Hi, Sorry for asking once again this frequently-asked question.

I’m using v5.0 and wondering what the current status is for element-wise vector multiplication (except the newly merged PR https://github.com/JuliaLang/julia/pull/17623, which will only affect the future versions).

I ran the following code:

foo!(x, y, z) = z .= x .* y

x = rand(1000)
y = rand(1000)
z = similar(y)

for k = 1:5
  @time foo!(x, y, z)
  @time z .= x .* y
  @time z .= .*(x, y)
  @time z = x .* y
  @time z = .*(x, y)
  println("-----------------------------------------------------------------")
end

and here’s the outputs:

  0.000016 seconds (3 allocations: 7.984 KB)
  0.000003 seconds (3 allocations: 7.984 KB)
  0.000003 seconds (3 allocations: 7.984 KB)
  0.000002 seconds (3 allocations: 7.984 KB)
  0.000002 seconds (3 allocations: 7.984 KB)
-----------------------------------------------------------------
  0.000002 seconds (3 allocations: 7.984 KB)
  0.000004 seconds (3 allocations: 7.984 KB)
  0.000002 seconds (3 allocations: 7.984 KB)
  0.000002 seconds (3 allocations: 7.984 KB)
  0.000002 seconds (3 allocations: 7.984 KB)
-----------------------------------------------------------------
  0.000002 seconds (3 allocations: 7.984 KB)
  0.000002 seconds (3 allocations: 7.984 KB)
  0.000002 seconds (3 allocations: 7.984 KB)
  0.000002 seconds (3 allocations: 7.984 KB)
  0.000002 seconds (3 allocations: 7.984 KB)
-----------------------------------------------------------------
  0.000002 seconds (3 allocations: 7.984 KB)
  0.000002 seconds (3 allocations: 7.984 KB)
  0.000002 seconds (3 allocations: 7.984 KB)
  0.000001 seconds (3 allocations: 7.984 KB)
  0.000001 seconds (3 allocations: 7.984 KB)
-----------------------------------------------------------------
  0.000002 seconds (3 allocations: 7.984 KB)
  0.000002 seconds (3 allocations: 7.984 KB)
  0.000002 seconds (3 allocations: 7.984 KB)
  0.000002 seconds (3 allocations: 7.984 KB)
  0.000001 seconds (3 allocations: 7.984 KB)
-----------------------------------------------------------------

So it seems that I don’t have to use .= and .*(x, y)? Instead, I can feel free to use regular equal sign = and auto fusing dot x.*y? Am I right? Any comments are appreciated!!

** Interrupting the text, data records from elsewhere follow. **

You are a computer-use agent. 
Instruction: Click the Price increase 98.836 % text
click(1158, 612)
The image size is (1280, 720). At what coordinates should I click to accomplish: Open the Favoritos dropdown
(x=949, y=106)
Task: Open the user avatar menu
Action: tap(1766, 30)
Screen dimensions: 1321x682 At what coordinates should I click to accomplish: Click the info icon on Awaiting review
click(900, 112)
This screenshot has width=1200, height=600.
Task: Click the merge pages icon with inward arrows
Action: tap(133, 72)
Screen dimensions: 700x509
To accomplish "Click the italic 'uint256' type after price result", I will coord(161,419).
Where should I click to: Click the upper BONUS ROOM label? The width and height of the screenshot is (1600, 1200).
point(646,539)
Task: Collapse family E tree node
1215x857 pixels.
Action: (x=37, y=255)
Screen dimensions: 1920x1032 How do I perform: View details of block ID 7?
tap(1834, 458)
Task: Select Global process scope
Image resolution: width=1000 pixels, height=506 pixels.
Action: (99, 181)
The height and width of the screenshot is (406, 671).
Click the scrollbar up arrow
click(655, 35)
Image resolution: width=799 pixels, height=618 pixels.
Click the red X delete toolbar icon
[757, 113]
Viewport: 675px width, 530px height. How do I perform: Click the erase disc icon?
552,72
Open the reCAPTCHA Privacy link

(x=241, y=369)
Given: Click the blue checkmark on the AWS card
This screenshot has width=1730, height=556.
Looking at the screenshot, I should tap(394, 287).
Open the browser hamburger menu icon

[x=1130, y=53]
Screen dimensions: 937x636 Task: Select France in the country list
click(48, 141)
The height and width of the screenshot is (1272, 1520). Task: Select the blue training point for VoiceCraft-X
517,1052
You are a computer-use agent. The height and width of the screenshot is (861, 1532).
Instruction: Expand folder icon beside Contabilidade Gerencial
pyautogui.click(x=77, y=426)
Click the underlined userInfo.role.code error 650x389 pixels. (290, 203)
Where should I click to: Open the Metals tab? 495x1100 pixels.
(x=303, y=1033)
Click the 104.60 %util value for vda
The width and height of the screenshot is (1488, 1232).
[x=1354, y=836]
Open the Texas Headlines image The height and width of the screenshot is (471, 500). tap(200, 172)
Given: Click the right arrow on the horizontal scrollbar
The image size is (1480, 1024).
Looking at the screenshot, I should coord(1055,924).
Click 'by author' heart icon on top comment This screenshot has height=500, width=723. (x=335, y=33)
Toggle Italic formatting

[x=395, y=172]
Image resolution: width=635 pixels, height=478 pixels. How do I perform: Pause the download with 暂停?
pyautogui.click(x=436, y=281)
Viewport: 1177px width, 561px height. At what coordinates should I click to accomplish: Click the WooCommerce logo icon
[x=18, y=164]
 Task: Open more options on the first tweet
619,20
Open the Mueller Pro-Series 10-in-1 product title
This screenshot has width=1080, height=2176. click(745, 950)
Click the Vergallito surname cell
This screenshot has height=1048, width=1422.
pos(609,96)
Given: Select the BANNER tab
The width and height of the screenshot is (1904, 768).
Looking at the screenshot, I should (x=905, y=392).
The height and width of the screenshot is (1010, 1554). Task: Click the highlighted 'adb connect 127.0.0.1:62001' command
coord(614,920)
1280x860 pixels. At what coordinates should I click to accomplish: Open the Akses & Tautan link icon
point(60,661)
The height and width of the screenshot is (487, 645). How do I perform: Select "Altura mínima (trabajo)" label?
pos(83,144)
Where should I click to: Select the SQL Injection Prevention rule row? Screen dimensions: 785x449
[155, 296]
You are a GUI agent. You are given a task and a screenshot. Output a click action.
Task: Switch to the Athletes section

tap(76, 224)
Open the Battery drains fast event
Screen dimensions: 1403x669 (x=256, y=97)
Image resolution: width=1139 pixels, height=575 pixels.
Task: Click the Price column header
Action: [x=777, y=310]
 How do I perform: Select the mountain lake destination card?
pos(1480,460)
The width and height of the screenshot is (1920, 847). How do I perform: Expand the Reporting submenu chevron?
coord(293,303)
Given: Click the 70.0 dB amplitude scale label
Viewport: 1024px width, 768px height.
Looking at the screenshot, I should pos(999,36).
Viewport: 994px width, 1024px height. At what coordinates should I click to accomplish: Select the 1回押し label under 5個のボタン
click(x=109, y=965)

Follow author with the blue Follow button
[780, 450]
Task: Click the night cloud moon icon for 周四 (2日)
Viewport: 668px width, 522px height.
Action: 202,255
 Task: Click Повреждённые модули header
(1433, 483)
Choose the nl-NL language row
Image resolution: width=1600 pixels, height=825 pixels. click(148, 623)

Here are a few old threads that I have referred in the past in this regard:

https://groups.google.com/forum/?hl=en#!topic/julia-users/rvsLd8bdTHU
http://julia-programming-language.2336112.n4.nabble.com/Does-new-quot-dot-quot-syntax-fuse-td48830.html#a48840

Thanks a lot!!

Don’t do timing measurements in global scope. I would also strongly recommend the BenchmarkTools package, and using @benchmark myfunc(...) rather than @time myfunc(...), since @benchmark will run a timing loop for you and gather statistics.

In Julia 0.5 and older versions, the .* operator is defined, but it is just a function call and is not fusing. In particular, it does not fuse with the assignment in .=, so z .= x .* y is equivalent to:

tmp = x .* y  # allocate a new temporary array for elementwise x * y
z .= tmp      # write the tmp into z, equivalent to copy!(z, tmp)

If you want the fusing version of this operation in 0.5, you need z .= (*).(x,y)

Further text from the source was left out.